In 2016, and to some extent in 2020, no more prominent oligarch than Peter Thiel felt comfortable associating with Republican standard-bearers in public. Many of the country’s wealthy people seemed more comfortable portraying Donald Trump as a national threat than co-chairing his campaign or running as his surrogate.
Recently, the mood of this country’s wealthy class has been changing. In many ways, politics in this country feels deeply stalemate. The president’s polls have been stable, the general legislative vote hasn’t moved much, governors of both parties have consistently had high approval ratings, and polls and election results have shown signs of that since 2020. Strong opposition to progressive policies that are not seen.
But in the midst of an otherwise maddeningly static landscape, a group of extremely wealthy influencers and power brokers are moving quite a bit, shedding the mask of gentility and embracing a politics of the fittest. It seems there is. One of the results is what I called last week the most sociologically interesting development of the entire election cycle. It’s some kind of high-profile “billionaire brains” turning to Trump and Trumpism, which changes the face of the MAGA brand, and which makes the former president’s third White House bid seem superficial. Even looking at it, it seems to be much less populist than the first two, and much more plutocratic.
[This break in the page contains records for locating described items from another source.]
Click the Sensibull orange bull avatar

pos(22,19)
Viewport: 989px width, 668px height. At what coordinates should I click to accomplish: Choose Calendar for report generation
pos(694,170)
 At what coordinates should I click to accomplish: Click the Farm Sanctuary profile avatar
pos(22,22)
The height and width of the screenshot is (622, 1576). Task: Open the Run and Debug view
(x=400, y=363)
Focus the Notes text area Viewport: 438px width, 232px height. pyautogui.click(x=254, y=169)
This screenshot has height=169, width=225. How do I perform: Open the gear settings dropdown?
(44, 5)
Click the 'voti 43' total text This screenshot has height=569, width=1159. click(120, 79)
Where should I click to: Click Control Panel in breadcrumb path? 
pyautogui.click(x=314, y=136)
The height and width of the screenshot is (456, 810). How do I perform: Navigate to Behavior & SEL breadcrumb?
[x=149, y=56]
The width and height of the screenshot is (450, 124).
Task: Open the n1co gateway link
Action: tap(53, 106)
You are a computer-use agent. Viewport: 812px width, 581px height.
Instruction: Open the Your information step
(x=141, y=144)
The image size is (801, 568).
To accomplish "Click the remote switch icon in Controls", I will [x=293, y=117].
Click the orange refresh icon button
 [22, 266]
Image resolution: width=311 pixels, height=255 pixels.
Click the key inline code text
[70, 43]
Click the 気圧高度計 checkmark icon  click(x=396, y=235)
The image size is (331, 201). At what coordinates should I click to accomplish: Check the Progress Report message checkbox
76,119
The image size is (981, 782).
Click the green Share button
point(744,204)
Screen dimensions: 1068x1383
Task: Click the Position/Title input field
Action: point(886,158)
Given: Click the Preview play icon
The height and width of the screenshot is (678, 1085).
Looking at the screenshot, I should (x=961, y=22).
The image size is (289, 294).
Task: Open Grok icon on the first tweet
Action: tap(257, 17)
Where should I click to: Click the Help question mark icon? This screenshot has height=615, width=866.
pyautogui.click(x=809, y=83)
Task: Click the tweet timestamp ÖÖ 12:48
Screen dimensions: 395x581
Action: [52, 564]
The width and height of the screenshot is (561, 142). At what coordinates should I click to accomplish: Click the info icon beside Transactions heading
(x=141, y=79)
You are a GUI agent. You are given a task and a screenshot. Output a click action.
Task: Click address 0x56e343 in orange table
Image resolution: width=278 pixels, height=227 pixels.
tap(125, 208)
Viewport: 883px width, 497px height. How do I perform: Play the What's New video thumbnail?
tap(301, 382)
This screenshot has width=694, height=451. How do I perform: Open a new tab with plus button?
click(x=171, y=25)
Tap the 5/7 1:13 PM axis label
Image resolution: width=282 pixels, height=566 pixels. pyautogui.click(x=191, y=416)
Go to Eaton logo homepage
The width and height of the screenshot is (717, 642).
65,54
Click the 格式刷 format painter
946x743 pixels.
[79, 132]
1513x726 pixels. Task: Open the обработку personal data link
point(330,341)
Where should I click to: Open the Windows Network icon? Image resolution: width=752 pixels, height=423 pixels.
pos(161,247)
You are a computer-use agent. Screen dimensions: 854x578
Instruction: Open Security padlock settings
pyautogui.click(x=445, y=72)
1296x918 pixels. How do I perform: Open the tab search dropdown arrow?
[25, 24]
Of the top 20 individual donors this election cycle, nine are giving primarily to Republicans. Only one company backs Harris and the Democratic Party, a big change from 2020, when two of the top three companies supported Democrats, and 2016, when four of the top six companies supported Democrats. At the same time, small donations to former presidents, once the bedrock of large-scale fundraising, have collapsed. About a third of the 2024 donations to the Trump campaign and related groups came from billionaires, compared to just 6% for Harris.
In previous campaigns, Mr. Trump has pitched himself as an anti-establishment force, a rebel tribune for the distrustful MAGA electorate. The pitch has always been malicious fiction, but this time it’s surrounded by enough faces from the American plutocracy to make Trumpworld seem more anti-establishment than anti-establishment, making the entire campaign something of a floor fight. between rival tribes of wealthy elites. Broadly speaking, a group wants to defend the system that made its success possible. The other wants to go to war with it.